Mélenchon, l’OTAN et de Gaulle

Jean-Luc Mélenchon en appelle à De Gaulle pour souligner sa propre ligne politique, argumenter en faveur d'une sortie de l’OTAN. Une récupération politique du gaullisme ?

Jean-Luc Mélenchon, patron de La France insoumise et critique historique de l’OTAN, invoque aujourd’hui la mémoire du général de Gaulle dans un tweet. Cette référence au leader de la Résistance et artisan de la souveraineté française interpelle, tant elle semble paradoxale venant d’un homme qui se positionne en rupture avec les institutions héritées du gaullisme.

Le général de Gaulle, en son temps, a incarné une vision de la France indépendante, refusant l’intégration complète dans les structures militaires de l’OTAN et prônant une politique étrangère autonome. Cette posture résonne aujourd’hui chez ceux qui contestent l’alignement systématique sur les décisions atlantiques. Cependant, il est essentiel de rappeler que de Gaulle était également le père de la Ve République, une constitution que Mélenchon souhaite abolir au profit d’une VIe République plus parlementaire et participative.

Une récupération politique du gaullisme ?

Cette invocation du gaullisme par Mélenchon s’inscrit dans une stratégie politique visant à élargir son audience en s’adressant à une frange de la population attachée à l’idée de souveraineté nationale. Pourtant, cette démarche peut apparaître comme une récupération historique, tant les divergences entre la vision gaullienne et celle de La France insoumise sont nombreuses. Le général de Gaulle était un conservateur, méfiant à l’égard des mouvements sociaux, tandis que Mélenchon se veut le porte-voix des luttes populaires et écologistes.

Mélenchon n’est cependant pas le seul à revendiquer l’héritage gaulliste. À droite, de nombreuses personnalités comme Nicolas Dupont-Aignan, président de Debout la France se réclament régulièrement de l’héritage gaullien, mettant en avant une vision souverainiste et sécuritaire. Marine Le Pen elle-même fait appel régulièrement au général de Gaulle pour asseoir sa légitimité républicaine et nationale, non sans susciter la polémique chez les héritiers historiques du gaullisme.

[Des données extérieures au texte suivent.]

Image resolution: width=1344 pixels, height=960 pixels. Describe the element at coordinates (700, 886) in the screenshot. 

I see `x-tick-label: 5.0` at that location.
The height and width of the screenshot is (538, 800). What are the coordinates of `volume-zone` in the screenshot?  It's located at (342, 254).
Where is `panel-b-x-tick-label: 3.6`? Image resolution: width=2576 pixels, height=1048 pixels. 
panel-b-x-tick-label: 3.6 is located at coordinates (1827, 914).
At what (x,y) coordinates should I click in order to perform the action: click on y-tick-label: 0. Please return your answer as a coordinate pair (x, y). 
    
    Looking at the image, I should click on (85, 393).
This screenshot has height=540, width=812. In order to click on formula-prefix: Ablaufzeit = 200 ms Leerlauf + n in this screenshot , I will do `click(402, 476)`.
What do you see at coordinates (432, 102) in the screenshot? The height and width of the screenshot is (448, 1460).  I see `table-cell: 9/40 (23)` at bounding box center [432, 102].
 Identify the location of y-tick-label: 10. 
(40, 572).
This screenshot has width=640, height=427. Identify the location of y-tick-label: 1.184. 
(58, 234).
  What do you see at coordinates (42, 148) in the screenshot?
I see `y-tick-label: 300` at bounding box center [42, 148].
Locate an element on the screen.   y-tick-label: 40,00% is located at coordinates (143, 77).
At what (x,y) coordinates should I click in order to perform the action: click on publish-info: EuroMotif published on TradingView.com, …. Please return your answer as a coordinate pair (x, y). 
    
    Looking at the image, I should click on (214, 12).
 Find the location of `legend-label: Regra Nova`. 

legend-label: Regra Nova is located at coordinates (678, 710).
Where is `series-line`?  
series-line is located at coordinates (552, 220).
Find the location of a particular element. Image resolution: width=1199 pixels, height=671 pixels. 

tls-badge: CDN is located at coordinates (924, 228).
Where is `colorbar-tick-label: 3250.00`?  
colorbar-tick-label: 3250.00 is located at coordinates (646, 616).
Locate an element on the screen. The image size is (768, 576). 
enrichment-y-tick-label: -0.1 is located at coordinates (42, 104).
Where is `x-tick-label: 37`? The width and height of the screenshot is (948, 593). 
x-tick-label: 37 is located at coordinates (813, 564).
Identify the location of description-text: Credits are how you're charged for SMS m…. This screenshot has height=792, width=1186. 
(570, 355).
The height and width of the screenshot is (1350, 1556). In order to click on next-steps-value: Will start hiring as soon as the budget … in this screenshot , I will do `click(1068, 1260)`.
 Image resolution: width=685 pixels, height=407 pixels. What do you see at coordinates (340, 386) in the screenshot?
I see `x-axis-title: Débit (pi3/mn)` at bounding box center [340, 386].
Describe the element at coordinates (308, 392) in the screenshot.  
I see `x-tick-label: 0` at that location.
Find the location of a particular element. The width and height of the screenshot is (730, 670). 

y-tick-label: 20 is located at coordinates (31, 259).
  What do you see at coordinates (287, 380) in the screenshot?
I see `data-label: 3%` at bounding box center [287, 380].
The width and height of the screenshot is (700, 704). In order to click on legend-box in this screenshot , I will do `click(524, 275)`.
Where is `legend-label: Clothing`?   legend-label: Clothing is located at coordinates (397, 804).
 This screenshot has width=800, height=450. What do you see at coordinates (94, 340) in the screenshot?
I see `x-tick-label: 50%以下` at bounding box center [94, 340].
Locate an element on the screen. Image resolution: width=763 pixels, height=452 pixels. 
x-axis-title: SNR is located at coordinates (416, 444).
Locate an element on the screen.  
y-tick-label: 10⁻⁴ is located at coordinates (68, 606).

Instrumentalisation politique

À gauche également, certains politiques évoquent parfois le gaullisme social, comme Arnaud Montebourg ou Jean-Pierre Chevènement avant eux, soulignant la dimension étatiste et interventionniste du général. Ces références, souvent sélectives, montrent combien l’héritage du général de Gaulle est devenu un enjeu stratégique majeur, dépassant largement les clivages partisans traditionnels.

Il est donc légitime de s’interroger sur la cohérence de ces références multiples. S’agit-il d’une tentative sincère de réconciliation des contraires ou plutôt d’une instrumentalisation politique habile mais contestable ? La complexité de l’héritage gaulliste ne saurait être réduite à une simple opposition à l’OTAN ou à quelques slogans souverainistes. Elle englobe une conception de l’État, de la démocratie et de la place de la France dans le monde qui mérite une analyse approfondie, loin des simplifications partisanes.

En définitive, si la figure du général de Gaulle continue de hanter le débat politique français, il appartient à chacun de ne pas trahir sa mémoire en l’utilisant à des fins opportunistes. La grandeur de l’homme réside dans sa capacité à transcender les clivages, non à servir de caution à des positions qui lui auraient été étrangères.